Dad sat down at the table beside me as Mom moved off to help one of my sisters get dressed. “Billy, you may not leave this table until you eat everything in your bowl. Now you’ve eaten about a third of your bowl, get busy and in no time, you’ll have it finished. Get started.” Dad’s normally warm brown eyes were dark, his usually smiling face stern. “Billy, I’m not going to warn you again, start eating.”
Slowly I lifted a spoonful of smelly, slimy oatmeal to my lips and paused, only to hear, “Put that in your mouth. Now!”
I shoved it into my mouth and tried to swallow, but it only went part way down and I gagged. That spoonful came back up accompanied by the prior spoonful I’d tried to force down my gullet. I spat it into my bowl, tears streaming down my face. Sending a silent mercy-from-oatmeal prayer up to God.
It didn’t work. Without saying a word, Dad stood, took my bowl, emptied it into the garbage, then refilled my bowl from the pot on the stove, added sugar and milk, placed it in front of me and sat back down. I got the message. I’d lost the battle—as usual. I slowly started eating, forcing myself not to gag. After about five bites I was back in the rhythm and started chowing it down.
The crazy thing was, somehow, since then, I’ve always liked oatmeal. Now, I still prefer it with raisins and brown sugar, but can handle it almost anyway it comes. God works in mysterious ways!
Many years later, Mom reminisced. “Back then, things were always tight financially, but several of those years at Country Roads were extremely tight. A young man from the church got into some trouble that involved another church family. He went to jail and Dad visited him there. Your father visited anyone and everyone in jail. Well, that set off the other family who didn’t think Dad should have anything to do with the guy, so they quit contributing on Sunday mornings. That was their way of getting back at Dad as they knew the Sunday morning offering was how Dad was paid.”
She paused and shook her head, a look of wonder still on her face. “Kids, sometimes I only had two dollars to buy a week’s worth of groceries for our family of six. I learned how to scrimp and save growing up during the depression and World War II, but this was extremely tight. I had to watch every penny, buy in small quantities, just enough to get us through the week. A little flour, a little oatmeal, some beans.” Then with tears in her eyes, “God was so good to us. He never let us go hungry.”

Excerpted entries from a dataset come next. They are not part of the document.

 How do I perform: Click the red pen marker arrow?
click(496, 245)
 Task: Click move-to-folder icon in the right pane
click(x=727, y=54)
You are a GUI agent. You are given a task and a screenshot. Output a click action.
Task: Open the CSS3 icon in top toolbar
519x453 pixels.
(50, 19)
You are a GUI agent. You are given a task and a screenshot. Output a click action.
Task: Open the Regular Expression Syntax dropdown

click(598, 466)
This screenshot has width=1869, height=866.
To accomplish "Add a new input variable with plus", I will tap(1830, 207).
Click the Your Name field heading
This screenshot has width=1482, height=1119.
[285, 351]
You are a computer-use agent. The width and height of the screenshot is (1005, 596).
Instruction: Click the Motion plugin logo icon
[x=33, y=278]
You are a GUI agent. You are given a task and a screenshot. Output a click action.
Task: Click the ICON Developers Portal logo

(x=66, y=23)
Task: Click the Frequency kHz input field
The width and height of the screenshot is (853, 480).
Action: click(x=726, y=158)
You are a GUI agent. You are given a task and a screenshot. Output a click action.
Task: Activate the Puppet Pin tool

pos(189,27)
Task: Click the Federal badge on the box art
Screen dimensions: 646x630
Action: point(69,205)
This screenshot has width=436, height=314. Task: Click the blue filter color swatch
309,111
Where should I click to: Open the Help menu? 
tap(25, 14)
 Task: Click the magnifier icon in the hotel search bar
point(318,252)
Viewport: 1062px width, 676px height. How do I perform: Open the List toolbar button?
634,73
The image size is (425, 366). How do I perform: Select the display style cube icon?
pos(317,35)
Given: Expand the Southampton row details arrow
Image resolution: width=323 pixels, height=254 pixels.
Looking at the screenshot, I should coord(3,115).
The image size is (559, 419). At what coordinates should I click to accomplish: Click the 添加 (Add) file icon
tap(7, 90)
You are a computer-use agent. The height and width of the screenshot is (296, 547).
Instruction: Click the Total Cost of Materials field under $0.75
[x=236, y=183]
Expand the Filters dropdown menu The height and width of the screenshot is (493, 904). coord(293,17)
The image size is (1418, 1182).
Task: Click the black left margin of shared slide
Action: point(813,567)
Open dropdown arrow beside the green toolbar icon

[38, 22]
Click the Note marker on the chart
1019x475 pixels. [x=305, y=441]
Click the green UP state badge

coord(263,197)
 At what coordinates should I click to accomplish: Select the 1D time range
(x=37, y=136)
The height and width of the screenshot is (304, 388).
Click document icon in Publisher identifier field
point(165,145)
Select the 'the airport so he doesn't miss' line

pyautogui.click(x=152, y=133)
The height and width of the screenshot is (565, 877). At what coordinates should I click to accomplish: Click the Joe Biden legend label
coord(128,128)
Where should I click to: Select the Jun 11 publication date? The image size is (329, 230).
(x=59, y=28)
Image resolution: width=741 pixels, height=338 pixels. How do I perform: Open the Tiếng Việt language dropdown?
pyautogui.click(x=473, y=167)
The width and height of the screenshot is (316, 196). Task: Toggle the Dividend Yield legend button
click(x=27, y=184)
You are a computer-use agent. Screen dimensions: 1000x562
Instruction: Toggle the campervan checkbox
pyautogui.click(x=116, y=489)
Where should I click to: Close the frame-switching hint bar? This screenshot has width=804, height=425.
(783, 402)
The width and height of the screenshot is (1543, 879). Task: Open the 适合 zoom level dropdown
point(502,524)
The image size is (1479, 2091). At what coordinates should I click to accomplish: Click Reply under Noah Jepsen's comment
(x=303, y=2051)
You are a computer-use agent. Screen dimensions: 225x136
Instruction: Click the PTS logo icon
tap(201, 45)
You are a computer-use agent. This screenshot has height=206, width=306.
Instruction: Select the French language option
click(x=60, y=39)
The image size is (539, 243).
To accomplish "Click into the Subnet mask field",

“And Billy learned to like oatmeal!” No, Mom didn’t say that, but I thought it. I also learned to love pancakes and bean soup. In fact, I think I was ten, before I realized most civilized folk back then considered pancakes to be a breakfast meal. We ate them for supper, sometimes dinner (lunch). Oatmeal was for breakfast and, once in a while, dinner (lunch). Go figure.